Si sa di certo, però, ciò che Luca racconta: “Mentre si trovavano in quel luogo, si compirono per lei i giorni del parto”: come non poter pensare alle numerose donne incinte caricate sui barconi d’oggi in cerca di rifugio e annegate in fondo al mare con le loro creature? Continua l’evangelista: “Diede alla luce il suo figlio primogenito, lo avvolse in fasce e lo pose in una mangiatoia perché non c’era posto nell’alloggio”: come non poter riflettere sulle migliaia di migranti che avevano trovato ospitalità nei centri pubblici e accoglienza in numerose famiglie ed ora ne sono banditi? Non vivono forse essi nella loro carne tutta la pienezza della povertà come quella del Bambino che devoti tradizionalisti vogliono ricordare con il Presepe?
Continua il Vangelo: “C’erano in quella regione alcuni pastori che, pernottando all’aperto, vegliavano tutta la notte, facendo la guardia al loro gregge….I pastori dicevano l’un l’altro:- Andiamo dunque fino a Betlemme, vediamo questo avvenimento che il Signore ci ha fatto conoscere”. I nostri presepi sono affollati di statuine di pastori, di artigiani, di massaie, di luci: perché non vedere in essi le migliaia di volontari, di soccorritori che vanno incontro ai derelitti dei nostri giorni portando loro non prestigiosi regali, che molti fanno per coltivare la loro immagine e “far bella figura”, ma doni, che è dolce offerta d’amore? Dio non è nel presepio, ma nella mano tesa del mendicante, nella tenerezza di un uomo, nella dolce bellezza di una donna.
Arrivarono i pastori alla mangiatoia.

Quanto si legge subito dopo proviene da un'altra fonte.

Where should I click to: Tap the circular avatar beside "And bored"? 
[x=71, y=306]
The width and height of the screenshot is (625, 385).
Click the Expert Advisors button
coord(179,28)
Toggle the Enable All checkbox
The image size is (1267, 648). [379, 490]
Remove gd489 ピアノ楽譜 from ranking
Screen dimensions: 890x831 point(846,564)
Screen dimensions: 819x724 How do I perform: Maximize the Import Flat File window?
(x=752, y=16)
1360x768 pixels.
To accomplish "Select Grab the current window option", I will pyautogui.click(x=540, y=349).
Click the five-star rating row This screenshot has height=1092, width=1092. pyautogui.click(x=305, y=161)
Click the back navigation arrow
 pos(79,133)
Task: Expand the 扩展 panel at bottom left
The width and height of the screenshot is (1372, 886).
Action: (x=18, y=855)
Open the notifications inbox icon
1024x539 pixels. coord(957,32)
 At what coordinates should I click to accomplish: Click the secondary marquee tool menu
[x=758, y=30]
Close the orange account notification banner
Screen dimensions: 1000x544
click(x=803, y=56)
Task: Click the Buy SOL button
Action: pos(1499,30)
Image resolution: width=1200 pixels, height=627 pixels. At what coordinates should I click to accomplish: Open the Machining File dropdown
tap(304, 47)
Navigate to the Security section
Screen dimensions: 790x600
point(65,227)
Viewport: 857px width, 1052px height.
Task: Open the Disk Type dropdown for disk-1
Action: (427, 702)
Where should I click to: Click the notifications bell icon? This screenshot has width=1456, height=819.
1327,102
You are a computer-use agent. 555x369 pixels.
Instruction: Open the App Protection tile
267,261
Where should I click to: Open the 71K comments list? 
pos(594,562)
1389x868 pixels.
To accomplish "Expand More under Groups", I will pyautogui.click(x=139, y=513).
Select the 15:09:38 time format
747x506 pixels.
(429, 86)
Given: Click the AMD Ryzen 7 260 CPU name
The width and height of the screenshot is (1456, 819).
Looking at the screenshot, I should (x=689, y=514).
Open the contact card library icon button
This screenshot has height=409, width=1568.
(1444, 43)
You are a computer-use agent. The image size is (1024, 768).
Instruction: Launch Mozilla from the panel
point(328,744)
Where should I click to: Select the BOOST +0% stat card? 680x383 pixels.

Nelle icone ortodosse, la greppia è rappresentata sotto forma di bara che allude alla morte di croce di quel Bambino. Fanno bene, questa volta, i paladini del cristianesimo richiamare culla e croce. La croce era il castigo più umiliante, quello riservato alla feccia dell’umanità. Anche Gesù è stato condannato alla morte di croce perché blasfemo, rigettato perfino dalla sua religione perché ne aveva sfidato i divieti, invitando i suoi seguaci a liberarsi dalle barriere innalzate dai farisei e dai dottori della legge.
Guardando la croce, essa sembra prevalere sul Crocifisso, dando così libero sfogo alle ambigue tendenze dei crociati che tutto vogliono conquistare con la forza, dimenticando che gli uomini sono “segnati dalla croce” e che non è essa che fa grande Gesù, ma Lui che riscatta la croce, come i cristiani dovrebbero riscattare con gesti d’amore tutti gli uomini e le donne crocifissi per la loro fede, razza, sesso, nazionalità.
Non saranno i praticanti, ma i credenti a fare tesoro della Tradizione, dell’antico, attingendo la memoria del Mistero non dal presepio, che conserva il suo valore solo se esso attinge senso dal Vangelo.
Solo allora, davanti all’incarnazione di Dio, il Natale cesserà di essere la fiera dei mondani tradizionalisti e diverrà l’adorazione umile e povera del messaggio d’amore del Dio fattosi uomo.